I used to think I was right about everything related to faith and belief.
My parents said so.
My church said so.
But now, I don’t think so.
Everything I hear that is related to the Bible or Christianity, I now take it with a grain of salt. It’s like I have developed this wall of protection around me. I don’t want to be led blindly anymore.
My sister in law now lives at our house and she joins our Bible reading during Saturdays. I’ve noticed that my Dad is beginning to teach her everything he knows just the way he used to teach us at first.
And now it’s like I get to listen to it once again but not from a vulnerable girl’s point of view, but from a perspective of a woman who has been lied to, throughout the years.
It’s hard to admit that I don’t take everything he says as truth anymore. Sometimes what he teaches makes makes sense, but other times I see it for what it is: a blind faith. A plot to make you feel guilty for believing otherwise. A plan to unconsciously hurt you in the long run.
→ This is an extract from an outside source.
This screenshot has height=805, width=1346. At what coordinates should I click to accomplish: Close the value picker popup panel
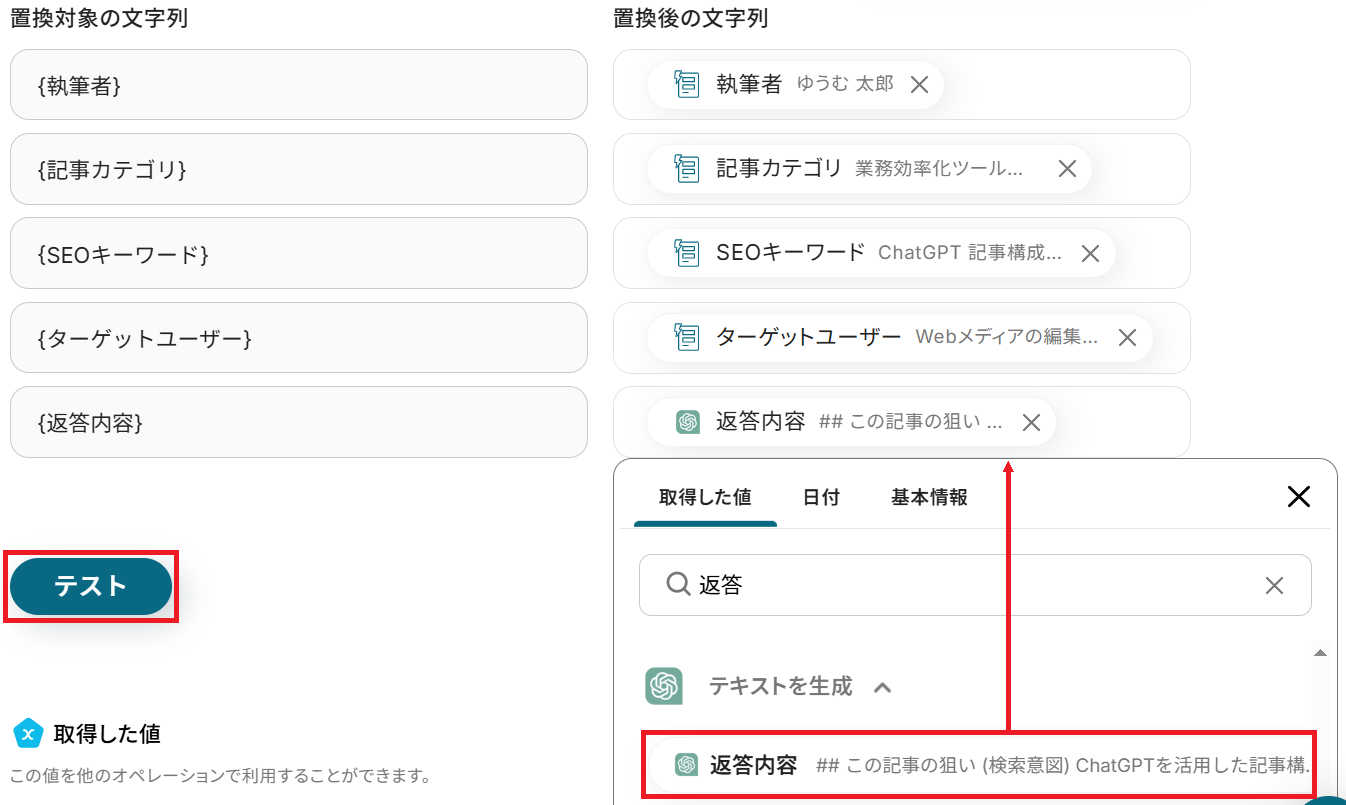pos(1298,496)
I find it unbearable to sit through those Bible discussions because it reminds me of all the things I’ve missed out on and the trauma that this false religion has given me.
I try to shut down several times and build a wall so high that everything I hear, I now deflect. I do admit sometimes it sounds stupid. Everything just sounds weird and stupid. I don’t want to be forced to believe in a lie anymore.
Maybe it will get easier someday but for now I just have to sit through every Saturday afternoon’s fiasco.